Grupo SURA's recent transactions underscore a deliberate strategy to concentrate on its financial services portfolio. This includes insurance, asset management, and banking operations across Latin America.
The elimination of cross-shareholdings, particularly through the July 2025 spin-off with Grupo Argos and Cementos Argos, has simplified the company's structure. This is expected to improve value disclosure and investor appeal.

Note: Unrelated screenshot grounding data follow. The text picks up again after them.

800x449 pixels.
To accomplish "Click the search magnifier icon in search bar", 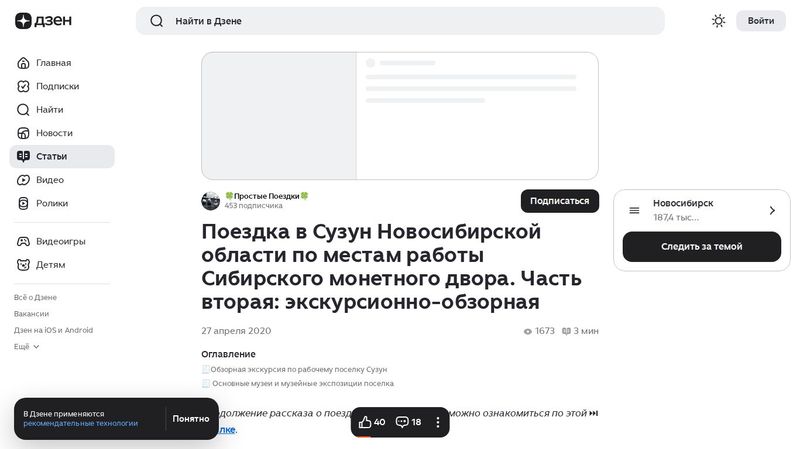I will pos(156,21).
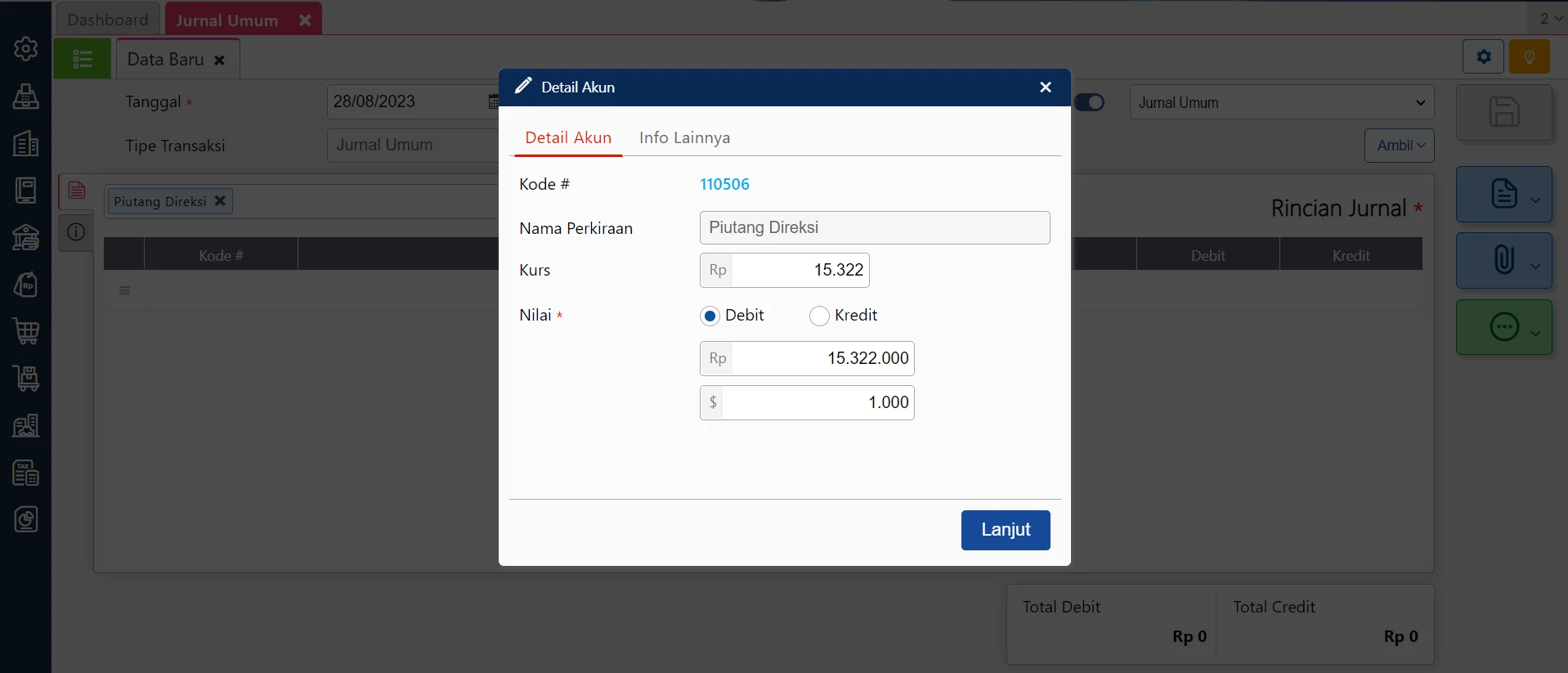Expand the Ambil dropdown button
This screenshot has height=673, width=1568.
pos(1400,146)
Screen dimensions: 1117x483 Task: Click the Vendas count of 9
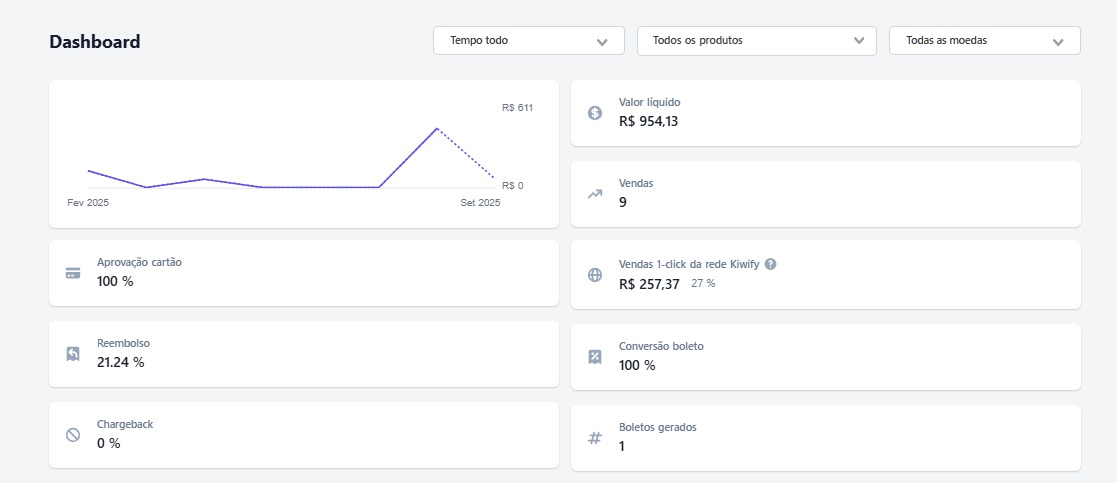(x=623, y=202)
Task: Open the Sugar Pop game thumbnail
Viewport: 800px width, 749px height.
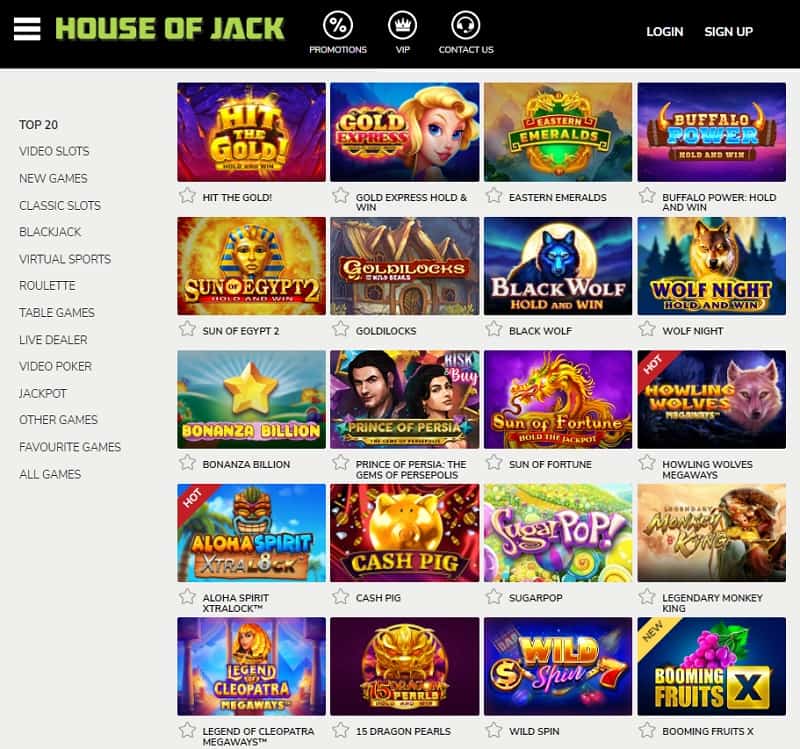Action: click(x=558, y=533)
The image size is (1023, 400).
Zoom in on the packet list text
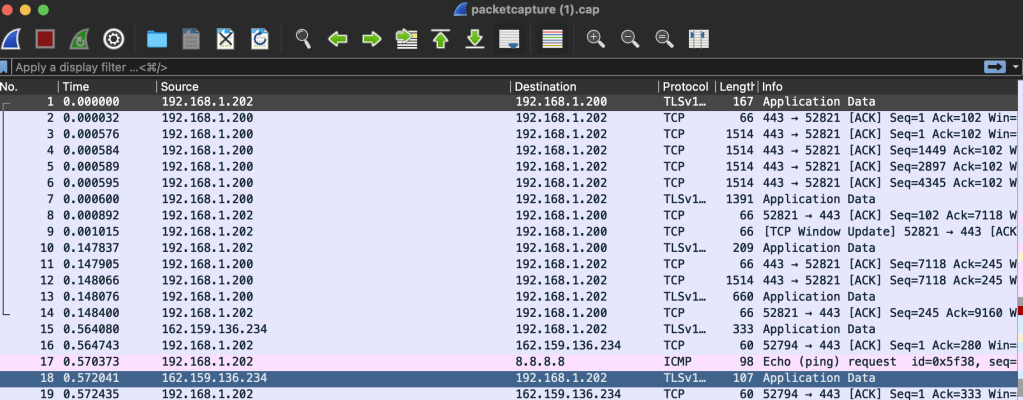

The repurchase of 31.8% of its outstanding shares following the spin-off has increased the economic stake for remaining Grupo SURA shareholders. This move aligns with a global trend towards greater specialization.
Grupo SURA projects recurring income between COP 1.7 trillion and COP 1.9 trillion for 2025, with an adjusted return on equity of 10% to 11%. These figures reflect confidence in its focused business ownership strategy.